* Document passage *
────────────────────
Kalyeena Makortoff Banking correspondent 

Many of world’s largest hedge funds face UK stress test

Participants also including banks and pension funds will have to reveal how activities could harm financial system
  
  

View of the City of London financial district with a bridge crossing the Thames in foreground
The Bank of England has released the names of more than 50 City institutions taking part in the exercise. Photograph: Toby Melville/Reuters

Many of the world’s largest hedge funds will reveal whether their investment activities risk amplifying economic shocks and harming the UK’s financial system, after being recruited into the first-ever stress tests involving the shadow banking sector.

The Bank of England has released the names of more than 50 City institutions taking part in the exercise, which will measure the ways that banks and non-bank financial institutions – often referred to as the shadow banking sector – affect financial stability.

The list includes large banks such as HSBC, Goldman Sachs, JP Morgan and Merrill; insurers including Aviva and Legal & General; as well as clearing houses, asset managers, pension funds and hedge funds including Brevan Howard, Citadel, Millennium Capital Partners, Rokos Capital Management and Capula Investment Management.

It comes amid growing concerns about the role of the shadow banking system, which has doubled in size since the 2007-08 financial crisis and accounts for about half of the global corporate loans, but does not face the same stringent oversight as traditional banks.

Unlike bank sector stress tests that measure the resilience of individual firms, the shadow banking exercise is meant to help regulators understand how the firms react to one another’s decisions during a market downturn, and how their actions could collectively “amplify shocks in UK financial markets that are core to UK financial stability”.
────────────────────
* Data *
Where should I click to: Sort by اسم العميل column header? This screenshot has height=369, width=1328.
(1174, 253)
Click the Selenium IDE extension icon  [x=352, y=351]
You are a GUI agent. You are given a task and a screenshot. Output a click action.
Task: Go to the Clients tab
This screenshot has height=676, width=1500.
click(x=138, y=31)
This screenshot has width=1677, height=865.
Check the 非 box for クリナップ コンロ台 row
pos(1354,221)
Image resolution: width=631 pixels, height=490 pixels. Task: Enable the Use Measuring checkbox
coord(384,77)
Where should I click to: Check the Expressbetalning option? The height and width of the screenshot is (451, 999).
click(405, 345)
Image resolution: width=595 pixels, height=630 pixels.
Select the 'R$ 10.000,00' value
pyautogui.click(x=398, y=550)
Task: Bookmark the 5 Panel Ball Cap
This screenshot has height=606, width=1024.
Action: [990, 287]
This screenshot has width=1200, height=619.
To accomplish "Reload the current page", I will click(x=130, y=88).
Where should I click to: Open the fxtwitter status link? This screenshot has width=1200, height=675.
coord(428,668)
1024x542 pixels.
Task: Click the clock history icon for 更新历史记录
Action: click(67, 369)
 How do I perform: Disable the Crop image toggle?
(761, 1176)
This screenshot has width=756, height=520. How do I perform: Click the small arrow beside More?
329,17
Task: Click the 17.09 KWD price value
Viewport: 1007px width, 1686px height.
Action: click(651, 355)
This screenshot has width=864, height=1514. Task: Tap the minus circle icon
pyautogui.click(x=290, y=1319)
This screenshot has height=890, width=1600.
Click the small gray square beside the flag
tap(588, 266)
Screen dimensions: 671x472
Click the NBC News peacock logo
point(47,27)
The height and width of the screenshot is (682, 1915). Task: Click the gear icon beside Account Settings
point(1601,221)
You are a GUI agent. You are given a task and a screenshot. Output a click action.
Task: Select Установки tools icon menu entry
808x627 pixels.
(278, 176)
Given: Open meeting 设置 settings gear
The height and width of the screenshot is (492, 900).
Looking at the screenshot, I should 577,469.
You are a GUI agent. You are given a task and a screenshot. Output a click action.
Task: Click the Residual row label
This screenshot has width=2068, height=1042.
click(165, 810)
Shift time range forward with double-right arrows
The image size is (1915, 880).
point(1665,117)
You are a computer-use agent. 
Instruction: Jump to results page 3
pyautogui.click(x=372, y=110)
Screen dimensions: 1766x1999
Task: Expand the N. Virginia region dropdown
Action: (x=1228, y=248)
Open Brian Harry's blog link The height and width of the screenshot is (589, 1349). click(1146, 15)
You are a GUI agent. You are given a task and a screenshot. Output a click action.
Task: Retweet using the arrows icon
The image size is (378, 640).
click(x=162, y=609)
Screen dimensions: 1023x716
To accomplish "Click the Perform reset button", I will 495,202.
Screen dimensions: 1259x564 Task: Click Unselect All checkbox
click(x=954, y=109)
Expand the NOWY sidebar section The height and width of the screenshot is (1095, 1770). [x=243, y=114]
────────────────────
* Exercises *
a – According to the stress test article, how has the shadow banking system changed in size since the 2007-08 financial crisis?
b – Reproduce the stress test article from "The list includes" up to and including "Capula Investment Management.".

* Written answers *
a – It has doubled in size.

b –
The list includes large banks such as HSBC, Goldman Sachs, JP Morgan and Merrill; insurers including Aviva and Legal & General; as well as clearing houses, asset managers, pension funds and hedge funds including Brevan Howard, Citadel, Millennium Capital Partners, Rokos Capital Management and Capula Investment Management.